__Task__
Line by line, give the data again exactly as it appears, but without pictures.

(Screenshot grounding data)
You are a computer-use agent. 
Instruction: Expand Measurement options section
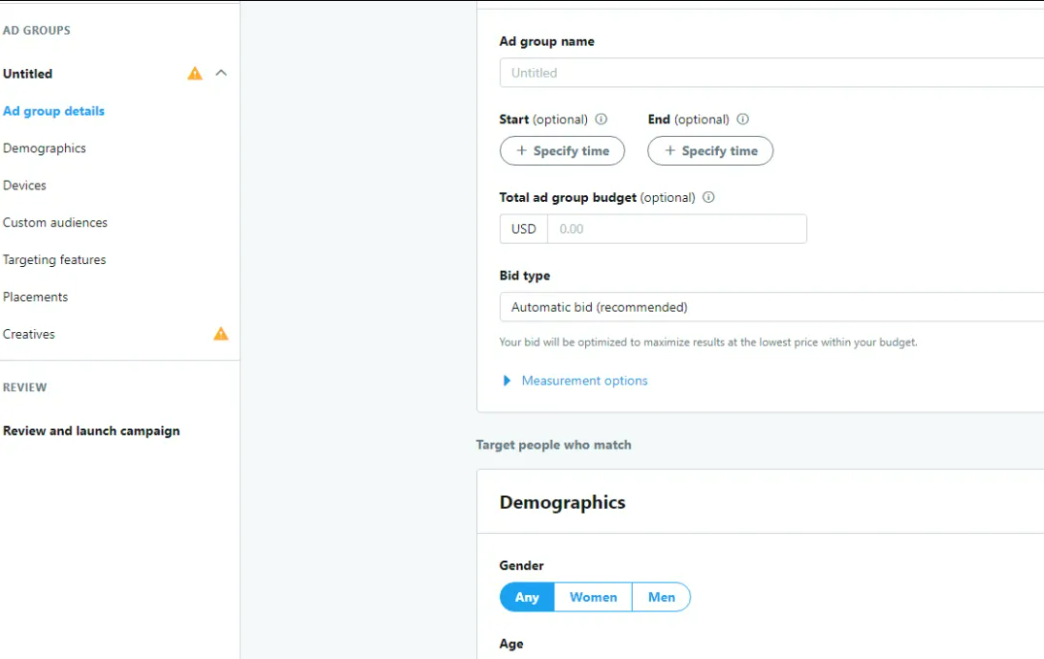585,381
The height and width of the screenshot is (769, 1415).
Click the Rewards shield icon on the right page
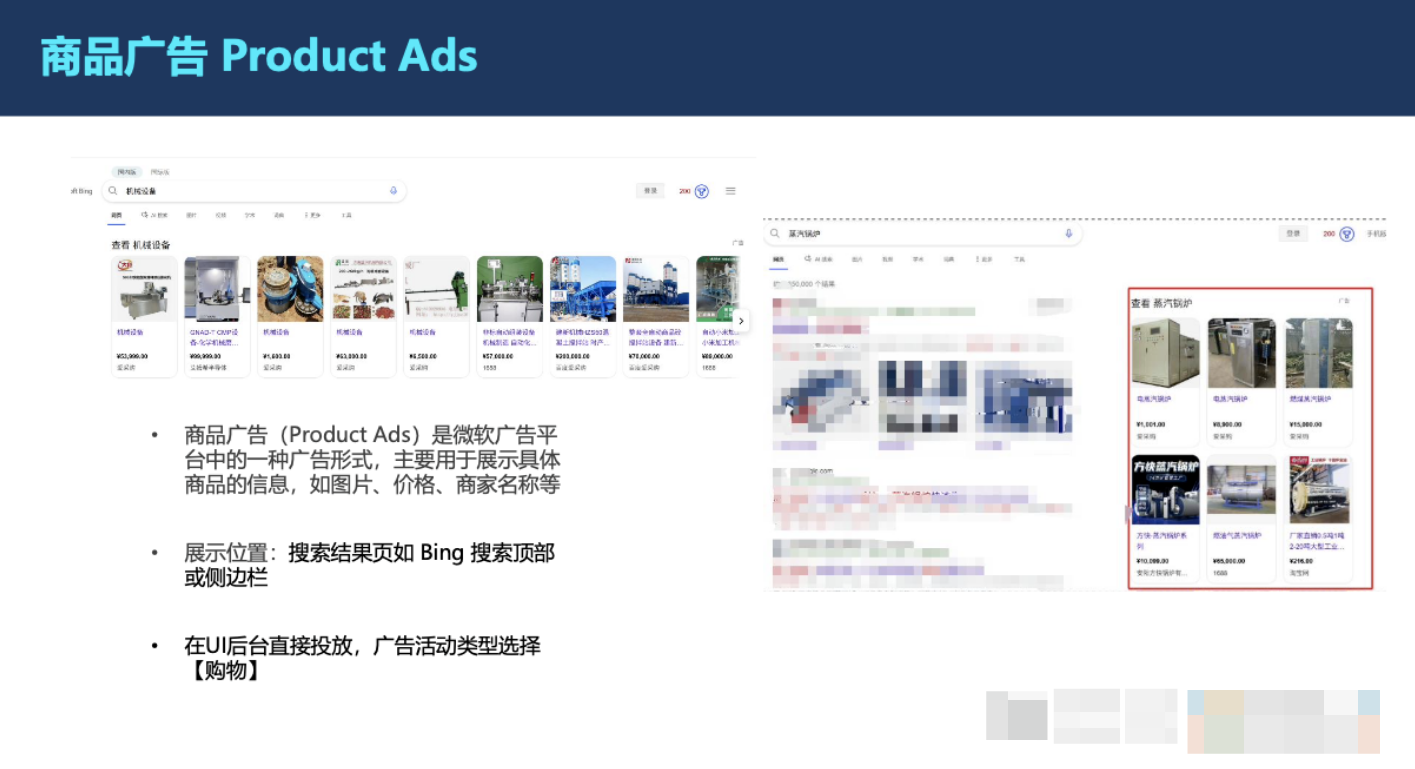point(1345,233)
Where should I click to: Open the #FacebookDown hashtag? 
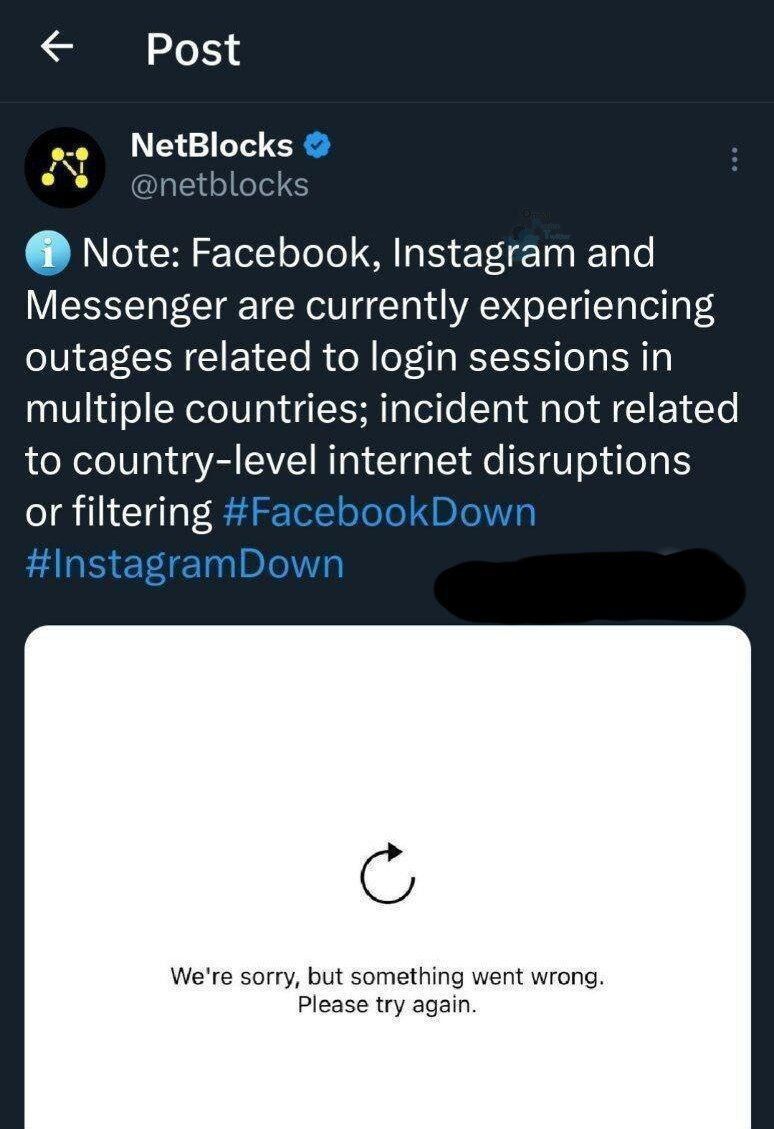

__Task response__
You are a computer-use agent. 
Instruction: Expand Measurement options section
585,381
The height and width of the screenshot is (769, 1415).
Click the Rewards shield icon on the right page
point(1345,233)
Where should I click to: Open the #FacebookDown hashtag? 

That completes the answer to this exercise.